Erobertes Land gehörte dem Eroberer. So war das auch im eroberten Sachsenland. Karl der Große gliederte das Stammesherzogtum Sachsen in sein Reich ein.  Er vergab das Land als Lehen oder verschenkte es an Adlige (meistens waren das Franken) und an die Kirche (Bistümer und Klöster). 


Der Bischof von Hildesheim wird in größerem Umfang über Land verfügt haben, um die Kirchen und Klöster zu unterhalten.

 

Neben dem Bischof bildeten die Domherren (auch: Domkapitulare) eine Gemeinschaft von Priestern, die für den Gottesdienst im Dom zuständig waren, den Bischof bei der Verwaltung der Diözese unterstützen und an der Bischofswahl beteiligt waren. Als Gemeinschaft bildeten sie das Domstift (auch: Domkapitel). An der Spitze stand der Domprobst. Die dem Domkapitel gehörenden Ländereien und Dörfer bildeten die Dompropstei.

Im Laufe der Zeit wurde das Domstift vom Bischofsstuhl unabhängig, bestand neben ihm und hatte eigenen Besitz und Regalien (Hoheitsrechte: Gesetzgebende, richterliche und vollziehende Gewalt).

 

Zur Versorgung der Domherren hatte das Domstift schon um 900 etwa ein Drittel des bischöflichen Besitzes bekommen. 1182 übertrug Bischof Adelog die Grundherrschaften Itzum und Hasede dem Dompropst. Das Gebiet Losebeck (dort wurde später die Hildesheimer Neustadt gegründet), sowie die Dörfer des Borsumer Kaspel (u.a. Borsum, Algermissen, Adlum, Hönnersum) gehörten dem Domstift.

 

Der Versorgung der bischöflichen bzw. fürstbischöflichen Residenz dienten die Ämter Steuerwald und Marienburg, die auf die Bischofsburgen zurückgingen. Zum Amt Steuerwald gehörten Groß und Klein Giesen.

Das eroberte Land gliederte Karl der Große in Grafschaften bzw. Gaue, die sich an der Struktur der vormaligen sächsischen Gebietsgliederung ausrichteten. Die Grafen waren als seine Stellvertreter Richter, Steuereintreiber und Militärbefehlshaber. Im Gebiet des Bistums Hildesheim gab es 17 Grafschaften oder Gaue (aus dieser Zeit hat sich der Landschaftsname Ambergau – Bockenem, Wohlenberg, Seesen – erhalten) Einer der Gaue war die Gaugrafschaft Astfala. Sie umfasste den Raum um Hildesheim bis Ruthe und Peine und damit auch Giesen. 

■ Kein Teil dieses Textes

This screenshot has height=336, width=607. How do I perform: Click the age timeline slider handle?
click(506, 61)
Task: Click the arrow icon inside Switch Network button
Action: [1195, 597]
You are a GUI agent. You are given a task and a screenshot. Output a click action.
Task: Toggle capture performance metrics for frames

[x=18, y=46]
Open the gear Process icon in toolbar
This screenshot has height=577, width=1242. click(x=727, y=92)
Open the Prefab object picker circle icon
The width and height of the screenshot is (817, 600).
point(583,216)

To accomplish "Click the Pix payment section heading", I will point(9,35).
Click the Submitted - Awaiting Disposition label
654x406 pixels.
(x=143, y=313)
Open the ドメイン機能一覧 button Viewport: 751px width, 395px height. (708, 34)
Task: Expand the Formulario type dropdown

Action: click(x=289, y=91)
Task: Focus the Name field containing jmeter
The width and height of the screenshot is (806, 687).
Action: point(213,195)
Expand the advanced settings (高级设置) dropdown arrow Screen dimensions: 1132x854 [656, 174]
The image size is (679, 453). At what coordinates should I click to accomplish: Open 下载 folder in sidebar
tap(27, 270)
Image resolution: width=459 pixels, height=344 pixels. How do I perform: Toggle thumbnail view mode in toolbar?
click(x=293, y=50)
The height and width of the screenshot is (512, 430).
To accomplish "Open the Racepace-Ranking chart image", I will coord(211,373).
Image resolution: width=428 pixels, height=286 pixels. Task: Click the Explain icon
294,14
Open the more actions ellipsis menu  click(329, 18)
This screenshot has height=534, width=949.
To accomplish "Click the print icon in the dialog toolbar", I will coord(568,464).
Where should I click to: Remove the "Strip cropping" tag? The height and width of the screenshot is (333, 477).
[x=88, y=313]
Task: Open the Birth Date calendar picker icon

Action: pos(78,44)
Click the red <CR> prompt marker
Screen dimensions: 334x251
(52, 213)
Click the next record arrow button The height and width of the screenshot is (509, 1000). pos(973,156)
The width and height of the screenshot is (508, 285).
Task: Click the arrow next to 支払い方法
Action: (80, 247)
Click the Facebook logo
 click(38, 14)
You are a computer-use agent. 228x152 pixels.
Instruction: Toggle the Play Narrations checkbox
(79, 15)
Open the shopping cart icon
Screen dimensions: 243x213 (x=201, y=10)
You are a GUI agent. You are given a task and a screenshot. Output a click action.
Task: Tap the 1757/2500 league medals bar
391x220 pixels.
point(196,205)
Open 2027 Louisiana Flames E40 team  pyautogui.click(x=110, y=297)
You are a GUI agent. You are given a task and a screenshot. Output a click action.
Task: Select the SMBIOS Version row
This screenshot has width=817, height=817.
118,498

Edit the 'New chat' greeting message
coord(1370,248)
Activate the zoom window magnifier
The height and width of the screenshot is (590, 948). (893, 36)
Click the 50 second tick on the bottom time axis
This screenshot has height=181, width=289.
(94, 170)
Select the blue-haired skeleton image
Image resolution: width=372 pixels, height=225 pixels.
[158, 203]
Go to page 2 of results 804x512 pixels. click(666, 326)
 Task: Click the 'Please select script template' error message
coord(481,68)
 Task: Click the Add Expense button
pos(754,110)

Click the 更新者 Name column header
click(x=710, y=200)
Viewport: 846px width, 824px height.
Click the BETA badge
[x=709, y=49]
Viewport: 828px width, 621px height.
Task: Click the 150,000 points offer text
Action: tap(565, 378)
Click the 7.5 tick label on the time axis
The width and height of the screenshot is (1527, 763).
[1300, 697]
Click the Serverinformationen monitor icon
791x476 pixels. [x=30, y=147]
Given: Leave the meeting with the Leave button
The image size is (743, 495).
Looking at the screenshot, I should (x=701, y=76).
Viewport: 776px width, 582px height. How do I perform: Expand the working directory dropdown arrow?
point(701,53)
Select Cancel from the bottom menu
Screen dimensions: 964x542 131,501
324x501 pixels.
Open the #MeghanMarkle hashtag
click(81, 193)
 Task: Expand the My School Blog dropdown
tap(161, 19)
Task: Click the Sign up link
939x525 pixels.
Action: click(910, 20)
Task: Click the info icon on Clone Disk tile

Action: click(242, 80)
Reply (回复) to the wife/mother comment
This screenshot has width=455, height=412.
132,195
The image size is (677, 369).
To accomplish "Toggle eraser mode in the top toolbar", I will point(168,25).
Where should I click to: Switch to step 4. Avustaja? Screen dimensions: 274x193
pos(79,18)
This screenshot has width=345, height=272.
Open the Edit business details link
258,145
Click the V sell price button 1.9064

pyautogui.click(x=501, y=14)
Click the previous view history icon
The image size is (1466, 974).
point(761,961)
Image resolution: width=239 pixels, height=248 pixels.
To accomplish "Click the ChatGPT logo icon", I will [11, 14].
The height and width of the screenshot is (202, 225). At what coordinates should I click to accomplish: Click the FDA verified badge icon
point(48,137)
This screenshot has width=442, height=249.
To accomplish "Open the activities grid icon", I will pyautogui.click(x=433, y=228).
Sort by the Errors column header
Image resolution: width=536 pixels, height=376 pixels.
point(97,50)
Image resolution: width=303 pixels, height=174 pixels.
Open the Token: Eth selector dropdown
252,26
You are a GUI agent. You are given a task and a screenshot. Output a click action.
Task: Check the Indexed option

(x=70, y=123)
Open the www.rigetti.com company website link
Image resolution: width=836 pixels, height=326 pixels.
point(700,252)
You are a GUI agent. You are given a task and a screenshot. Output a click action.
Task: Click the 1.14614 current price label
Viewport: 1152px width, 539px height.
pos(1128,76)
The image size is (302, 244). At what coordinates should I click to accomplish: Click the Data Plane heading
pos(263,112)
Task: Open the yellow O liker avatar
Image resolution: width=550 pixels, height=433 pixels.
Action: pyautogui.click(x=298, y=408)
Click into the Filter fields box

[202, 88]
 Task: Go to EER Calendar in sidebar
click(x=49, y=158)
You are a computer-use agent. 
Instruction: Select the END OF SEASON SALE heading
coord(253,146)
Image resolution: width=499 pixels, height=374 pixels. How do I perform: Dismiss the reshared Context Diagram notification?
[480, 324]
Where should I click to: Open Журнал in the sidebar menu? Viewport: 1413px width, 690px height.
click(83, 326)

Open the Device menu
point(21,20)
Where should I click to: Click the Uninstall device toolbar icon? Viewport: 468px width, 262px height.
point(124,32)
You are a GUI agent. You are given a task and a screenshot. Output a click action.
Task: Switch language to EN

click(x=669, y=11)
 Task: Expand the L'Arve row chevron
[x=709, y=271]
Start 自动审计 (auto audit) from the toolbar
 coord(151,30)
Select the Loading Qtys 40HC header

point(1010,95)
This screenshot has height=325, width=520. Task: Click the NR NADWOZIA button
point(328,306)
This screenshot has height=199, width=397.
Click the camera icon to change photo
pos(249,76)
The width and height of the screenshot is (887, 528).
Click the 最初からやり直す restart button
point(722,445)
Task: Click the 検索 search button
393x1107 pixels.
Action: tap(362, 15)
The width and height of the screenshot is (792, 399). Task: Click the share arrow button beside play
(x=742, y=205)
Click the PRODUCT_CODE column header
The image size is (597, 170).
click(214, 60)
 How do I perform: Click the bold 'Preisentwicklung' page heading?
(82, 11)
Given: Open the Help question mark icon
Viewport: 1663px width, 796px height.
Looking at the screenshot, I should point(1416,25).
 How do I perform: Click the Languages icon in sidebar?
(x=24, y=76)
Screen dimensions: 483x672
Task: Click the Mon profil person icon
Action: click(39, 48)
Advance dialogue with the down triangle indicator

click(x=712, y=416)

1012 bis 1037 erhielt der Bruder des Hildesheimer Bischofs Bernward, Tammo, die Gaugrafschaft Astfala als Lehen. Bernward und Tammo waren Söhne des Grafen Dietrich von Sachsen.

In den Grafschaften wurden Grundherrschaften gebildet. Die Grundherren waren Adlige, Klöster oder Bischöfe. Grundherrschaften bestanden aus einem Herrenhof (manchmal auch mehreren) mit selbst bewirtschaftetem Landbesitz und darum herum kleinen Bauernstellen, die ihr Land vom Herrenhof erhielten. Die Bauern waren hörig und durften ohne Genehmigung des Grundherrn nicht aus der Grundherrschaft ausscheiden. Sie mussten einen Pachtzins zahlen (neben dem Zehnten), waren zu Arbeitsleistungen (Frondienste) für den Herrenhof (darum auch Fronhof genannt) verpflichtet und unterlagen der Gerichtsbarkeit ihres Herrn.

Wappen Groß Giesen
Für Giesen werden in Urkunden mehrere Grundherren genannt. Einer war ein Etelgerus de Gesim, der in Urkunden des 12. Jahrhunderts erwähnt wird. Im 15. Jahrhundert soll das Geschlecht erloschen sein. Auf dessen Siegel geht das Wappen der Gemeinde Groß Giesen (Balken und Nägel) zurück.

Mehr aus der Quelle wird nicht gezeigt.